FAYETTEVILLE, N.C. (WTVD) -- It's been more than two months since Fayetteville resident Christopher Miller lost his daughter, Hayle Miller, to gun violence.
The 16-year-old went with several friends to go watch a fight at a park on the corner of Stamper and McGougan streets following a football game.
"Because that's what kids do," said Miller.
Miller said his daughter was not part of the fight and was an innocent bystander -- later confirmed by detectives -- who was attempting to shield herself from the flying gunshots.
On Sept. 11, the family made the difficult decision to take Hayle off life support.
Since then, the elder Miller has been collaborating with city leaders in Fayetteville, including Mayor Mitch Colvin and Fayetteville police chief Gina Hawkins.
Miller told ABC11 the city and the police department have not been as cooperative as he'd like and that there has been constant miscommunication between the parties.
"I don't trust the current leadership to get it done the way I see fit," Miller said. "I do take it personal. Because every family member, every mother and father takes it personal. Someone in our situation can't begin to know the pain and the emptiness of losing someone in that manner."
At a news conference last Wednesday, which Miller claims came following a weekend meeting he had with Colvin, Miller said he was not invited to attend nor was he made aware of the event.

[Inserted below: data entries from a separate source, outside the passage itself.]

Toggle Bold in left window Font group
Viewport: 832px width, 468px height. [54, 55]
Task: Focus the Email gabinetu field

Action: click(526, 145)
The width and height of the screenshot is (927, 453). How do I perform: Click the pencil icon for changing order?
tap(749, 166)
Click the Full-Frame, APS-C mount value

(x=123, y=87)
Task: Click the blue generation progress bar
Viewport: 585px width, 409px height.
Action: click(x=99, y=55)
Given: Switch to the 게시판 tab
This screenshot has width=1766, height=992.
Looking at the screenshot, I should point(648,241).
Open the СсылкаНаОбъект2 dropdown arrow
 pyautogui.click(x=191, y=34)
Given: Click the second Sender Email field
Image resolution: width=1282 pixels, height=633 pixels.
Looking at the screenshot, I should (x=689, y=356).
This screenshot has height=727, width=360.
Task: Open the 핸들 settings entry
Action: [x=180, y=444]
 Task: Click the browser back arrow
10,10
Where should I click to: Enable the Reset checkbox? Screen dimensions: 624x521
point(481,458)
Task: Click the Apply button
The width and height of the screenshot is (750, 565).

Miller taped a conversation with Colvin in an effort to record and preserve the efforts to keep his daughter's memory alive.
ABC11 reached out to the mayor's office for a response to Miller's complaints but has not heard back.
"Unjustified death is never called for," Miller added. "So my way of giving back to my daughter and to the people that lost people, especially in this city, is to go out and fight for people who can't fight for themselves or don't have the strength to fight for themselves."
Fayetteville unrolled the Save Our City Initiative, which plans to invest $850,000 to support crime-prevention strategies.
"We want people of all ages to promote peace and put the guns down," the news release said. "We need your help."
The City plans to use $150,000 of budgeted money for two Intelligence/Analytics Research Specialist positions These contracted positions will be used to "provide a focused approach to assess violent crime trends, assist in the analysis of victimology, and suspect history to enhance the prosecution of repeat offenders," a Fayetteville spokesperson told ABC11.
The City also said it is updating its crime-data software to maximize analytics needed for crime-fighting strategies.
But Miller said there is more to be done.
"I'm not a politician. I'm just a man of faith," said Miller. "I believe in God. I believe wholeheartedly in prayer and that's where I get my direction from."